The legislation seeks to eliminate the per-country cap for employment-based immigrants, allowing green cards to instead be given on a first-come, first-served basis, Yoder said. There is currently a 7 percent limit on the number of green cards issued to such immigrants of any country in a fiscal year.

Those caps have caused backlogs in the employment-based green card system, disproportionately affecting highly-skilled immigrants from large countries like India and China, Yoder said.

As a result, they often have to wait two-to-three times longer than those from smaller countries to be approved for permanent residency, according to a news release from Yoder’s office.

“Had this legislation passed a few years ago, Sunayana and her husband would have had green cards and permanent residency,” Yoder said.

Dumala told NBC News in an email that if there were no country cap, she wouldn’t have had to worry about her immigration status during this tragedy.

She said they had filed their application for a green card in 2009 and, because of the backlog, were still waiting for it when Kuchibhotla died. Dumala will have to start the process anew because of her husband’s death, she said.

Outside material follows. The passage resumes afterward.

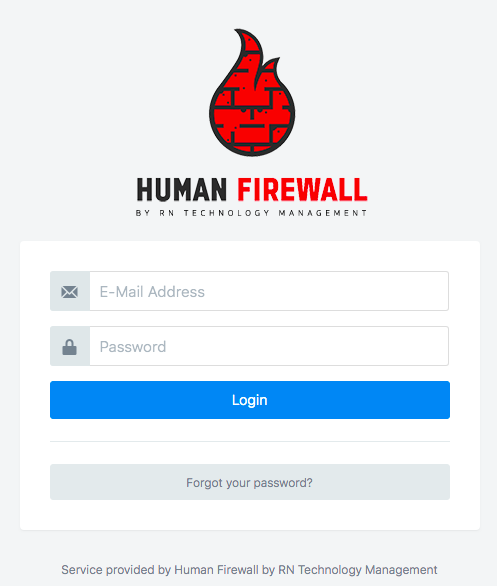Click the Human Firewall name in the footer
Image resolution: width=497 pixels, height=586 pixels.
coord(216,570)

“This bill will be a relief for more than millions of us and for many Sunayana’s out there by safeguarding their future,” Dumala wrote.

While proponents of the legislation say removing caps will help clear green-card backlogs and help the U.S. draw in highly skilled, top-echelon workers, critics argue they are necessary for maintaining new immigrant diversity by attracting citizens from less populated countries.

Dumala, meanwhile, received an employment authorization document in May with the help of Yoder’s office. She’s also applying for a nonimmigrant U visa, set aside for crime victims, and an H-1B.

Her temporary work permit, good for one year, has allowed Dumala to continue her job at InTouch Solutions, her employer at the time her husband was killed, she said.

Yoder said Dumala losing her status has made him passionate about getting the Fairness for High-Skilled Immigrants Act passed.

He also said there’s a fear among some in the Indian community that a deadly shooting like the one in Olathe could happen again.

“We have to go above and beyond in our efforts as a country to make sure that people from India know they are welcome here, that the shooting that happened in Kansas does not reflect the values of the American people,” Yoder said.